[HN Gopher] Show HN: RoboPianist, a piano playing robot simulati...
       ___________________________________________________________________
        
       Show HN: RoboPianist, a piano playing robot simulation in the
       browser
        
       Author : kzakka
       Score  : 124 points
       Date   : 2023-03-30 17:22 UTC (5 hours ago)
        
 (HTM) web link (kevinzakka.github.io)
 (TXT) w3m dump (kevinzakka.github.io)
        
       | Waterluvian wrote:
       | I'm so excited and curious about this that I can't even structure
       | my thoughts well. They're just flooding my brain.
       | 
       | What part of this is pre-coded? What part is being generated? Is
       | the goal to give a program some sheet music (maybe a MIDI file)
       | and it figures out the fingerings[1] and then translates the
       | fingerings into kinematics?
       | 
       | Because if that's the goal... Holy forking shirtballs that would
       | be amazing. One of the trickiest things for me as a novice
       | pianist is figuring out the fingerings to a piece. It's like a
       | puzzle you work at until you've figured out what's comfortable.

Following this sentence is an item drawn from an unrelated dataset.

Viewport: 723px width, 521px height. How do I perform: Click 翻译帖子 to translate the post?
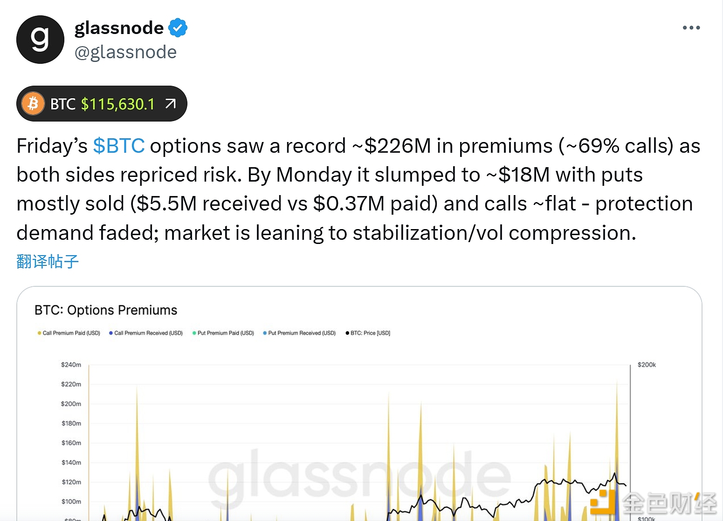(x=48, y=262)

       | It's all about lookahead. "This section generally goes down so I
       | probably want to begin with my pinky and not my thumb."
       | 
       | And if it got really good at that, not only are the fingerings
       | useful, but maybe we could get feedback on how physically
       | demanding a piece is. Another challenge I've discovered as a
       | novice is that it can be surprisingly tricky to look at sheet
       | music or hear a piece and determine if it's as easy as it sounds.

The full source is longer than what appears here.